Rapidement, des agents de l’EDR ont été déployés largement dans le système d’information de Lactalis et de ses filiales à travers le monde. Cela a permis de récolter les traces nécessaires pour remonter le chemin emprunté par les attaquants, et parvenir jusqu’au contrôleur de domaine où avaient initialement été détectés les signaux faibles de l’activité malicieuse en cours. L’épicentre est identifié : une filiale brésilienne de Lactalis, via une passerelle Citrix/Netscaler Gateway.
Pour mémoire, ces passerelles ont été affectées par la vulnérabilité CVE-2019-19781, dévoilée fin 2019, et dont l’exploitation a commencé très vite, début 2020. Problème : l’application des correctifs peut protéger de l’exploitation de cette vulnérabilité, mais pas du détournement d’identifiants collectés avant cette application, alors que l’équipement affecté est encore vulnérable.
Dassault Falcon Jet, selon les opérateurs de Ragnar Locker, l’a appris à ses dépens. Un système Citrix/Netscaler Gateway était encore affecté par cette vulnérabilité, dite Shitrix, fin mars 2020. Mais l’intrusion a commencé bien plus tard. Les assaillants nous ont assuré être restés six mois dans l’environnement avant de déclencher leur rançongiciel début décembre.
De nombreuses victimes de ransomwares, l’an passé, ont exposé, un temps au moins, des systèmes affectés par le CVE-2019-19781 : Scutum, Bretagne Télécom, ISS World, Faro Technologies, Foxconn, ou encore Honda et Enel, ainsi que les laboratoires Expanscience, la Mutuelle nationale des hospitaliers, et le centre hospitalier de Villefranche-sur-Saône.
Chez Lactalis, les traces observées font remonter le début des activités malicieuses au 22 février. Aujourd’hui, les traces de telles activités ont disparu. L’infrastructure mise en place pour attaquer le géant laitier apparaît inactive. Les indicateurs de compromission liés à celle-ci ont toutefois été partagés pour aider le reste de la communauté de la cybersécurité. C’est aussi pour cela que Lactalis a joué rapidement la transparence.
Laurent Singer, le DSI de Lactalis ne cache pas sa gratitude à l’égard de ses homologues qui ont offert leur aide dans cette épreuve ni sa reconnaissance à l’Agence nationale pour la sécurité des systèmes d’information (Anssi), dont l’accompagnement s’est avéré précieux. Et il ne manque pas de souligner l’engagement des équipes de Lactalis partout dans le monde, en particulier des managers réseau, infrastructures et support. Il souligne aussi le professionnalisme des prestataires venus à la rescousse.
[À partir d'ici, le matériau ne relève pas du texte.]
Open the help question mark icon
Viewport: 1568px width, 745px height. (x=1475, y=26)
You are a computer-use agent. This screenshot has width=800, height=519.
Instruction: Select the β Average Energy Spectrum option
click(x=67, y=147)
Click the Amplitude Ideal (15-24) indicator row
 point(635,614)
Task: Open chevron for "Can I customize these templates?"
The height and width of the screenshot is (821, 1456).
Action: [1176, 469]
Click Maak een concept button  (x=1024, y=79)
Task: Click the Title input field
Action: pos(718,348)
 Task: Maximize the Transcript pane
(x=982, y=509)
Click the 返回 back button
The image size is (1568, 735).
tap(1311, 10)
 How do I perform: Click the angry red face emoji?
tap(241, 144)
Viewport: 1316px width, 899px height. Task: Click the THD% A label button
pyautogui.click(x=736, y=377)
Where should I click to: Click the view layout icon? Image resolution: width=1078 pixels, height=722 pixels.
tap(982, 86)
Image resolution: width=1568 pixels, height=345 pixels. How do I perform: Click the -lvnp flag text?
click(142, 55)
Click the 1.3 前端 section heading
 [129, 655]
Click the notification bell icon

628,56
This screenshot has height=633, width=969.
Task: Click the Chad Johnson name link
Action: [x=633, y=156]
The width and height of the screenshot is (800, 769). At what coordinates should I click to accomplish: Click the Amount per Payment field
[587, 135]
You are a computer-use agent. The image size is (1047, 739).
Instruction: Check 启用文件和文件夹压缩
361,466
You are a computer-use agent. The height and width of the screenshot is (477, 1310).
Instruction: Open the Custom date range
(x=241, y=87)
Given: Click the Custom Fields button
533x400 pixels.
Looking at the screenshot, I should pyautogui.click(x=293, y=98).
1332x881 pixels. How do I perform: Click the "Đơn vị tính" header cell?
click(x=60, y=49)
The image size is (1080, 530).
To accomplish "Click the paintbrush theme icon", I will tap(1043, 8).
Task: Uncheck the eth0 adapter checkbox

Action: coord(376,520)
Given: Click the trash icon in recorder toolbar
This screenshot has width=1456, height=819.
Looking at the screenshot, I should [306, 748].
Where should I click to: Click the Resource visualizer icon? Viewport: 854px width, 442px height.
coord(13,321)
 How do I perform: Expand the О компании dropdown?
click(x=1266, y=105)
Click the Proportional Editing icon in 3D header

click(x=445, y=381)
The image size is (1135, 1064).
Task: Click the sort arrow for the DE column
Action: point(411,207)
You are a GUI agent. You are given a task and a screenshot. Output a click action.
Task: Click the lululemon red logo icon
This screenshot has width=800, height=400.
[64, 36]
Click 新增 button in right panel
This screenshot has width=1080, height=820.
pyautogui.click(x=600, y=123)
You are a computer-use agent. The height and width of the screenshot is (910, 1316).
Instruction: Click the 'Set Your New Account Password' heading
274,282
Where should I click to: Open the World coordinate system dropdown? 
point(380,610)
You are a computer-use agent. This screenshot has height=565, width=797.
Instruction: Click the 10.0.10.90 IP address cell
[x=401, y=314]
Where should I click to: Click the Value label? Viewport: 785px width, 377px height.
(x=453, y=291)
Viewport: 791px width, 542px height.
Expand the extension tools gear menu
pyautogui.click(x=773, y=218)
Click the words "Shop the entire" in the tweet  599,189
S’il peut se montrer satisfait de la gestion de cet évènement, il reste conscient de l’effort permanent et collectif que nécessite la sécurité informatique. Cela reste une préoccupation perpétuelle, insiste-t-il.
Paul LemesleRSSI, Lactalis
Mais Paul Lemesle tire déjà deux leçons. La première, l’importance combinée des outils, des ressources humaines et des processus : « sans l’EDR nous n’aurions rien vu venir. Et sans les services de sécurité managés, l’EDR ne nous aurait pas permis de réagir dans l’instant. Nous n’aurions pu que retracer la chronologie de l’attaque ».
La seconde tient à l’importance de l’application des correctifs, qui avaient justement été déployés pour traiter la vulnérabilité zerologon. Et effectivement, cette vulnérabilité, découverte le 11 août dernier, est une aubaine que les rançonneurs n’ont pas manqué de mettre à profit pour accélérer considérablement leurs attaques dans les environnements où les correctifs n’ont pas été appliqués.